• SUPPLIED ENTRIES:

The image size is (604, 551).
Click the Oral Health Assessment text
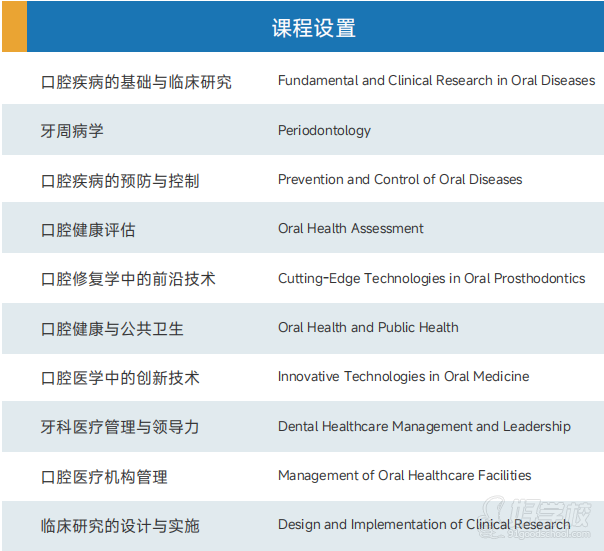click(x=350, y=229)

==

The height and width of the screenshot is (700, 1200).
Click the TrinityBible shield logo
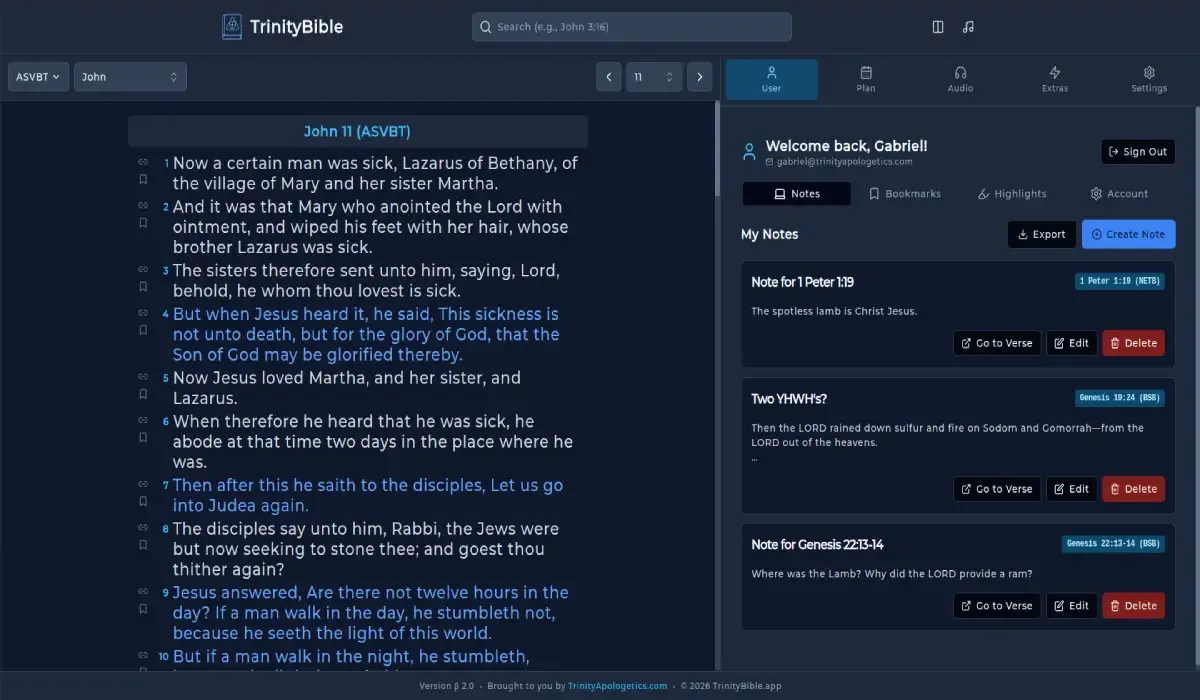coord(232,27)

...

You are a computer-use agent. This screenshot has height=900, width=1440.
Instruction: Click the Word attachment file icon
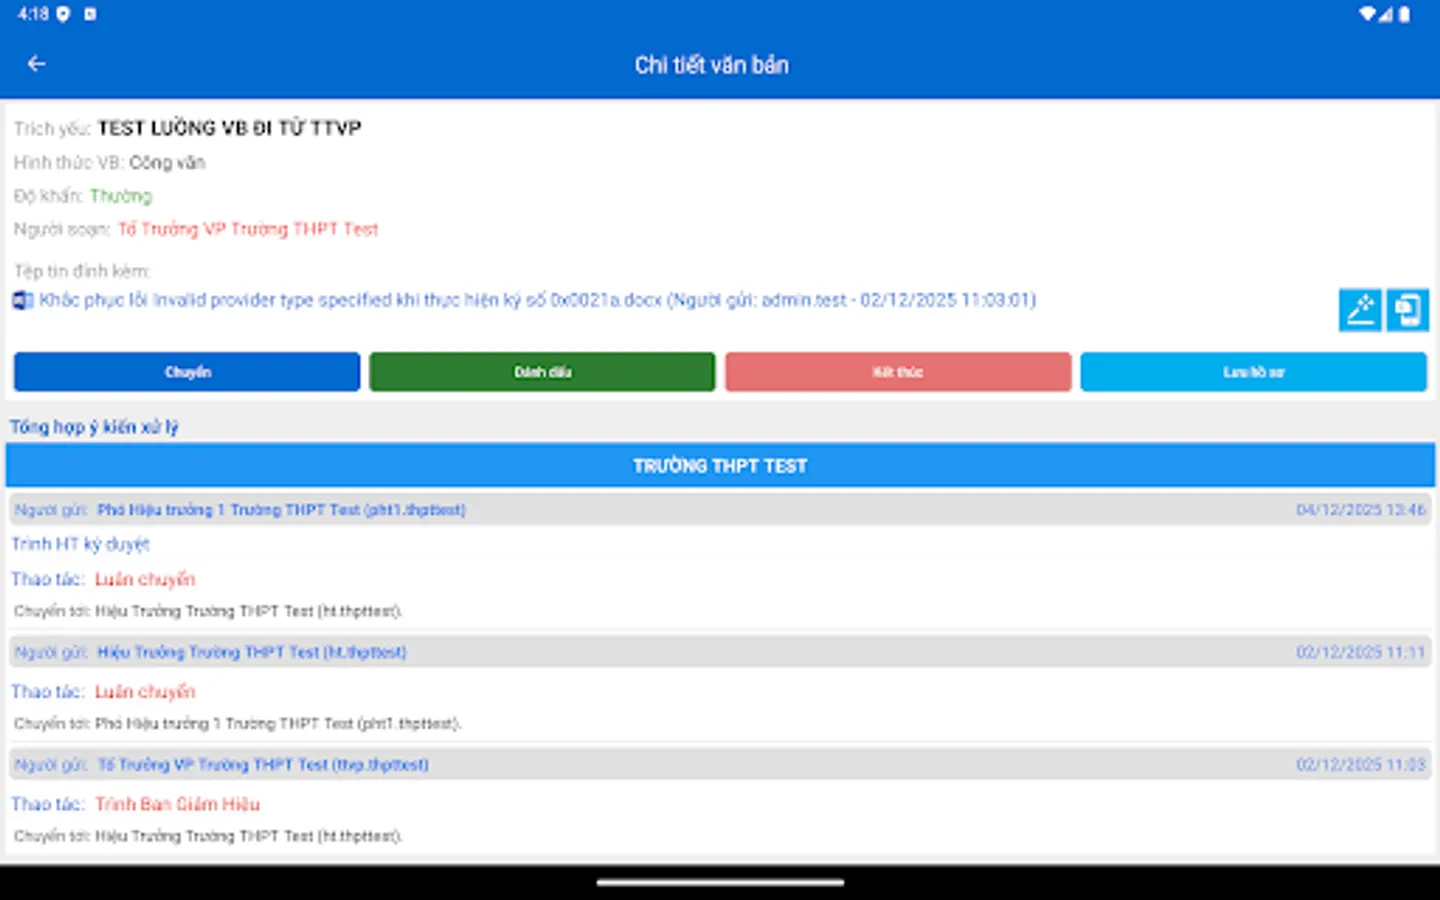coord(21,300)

• WHAT YOU ARE ASKED TO DO: Take every line from the records that holds "height" and copy it down.

• WRITTEN ANSWER:
The height and width of the screenshot is (700, 1200).
You are a computer-use agent. This screenshot has height=900, width=1440.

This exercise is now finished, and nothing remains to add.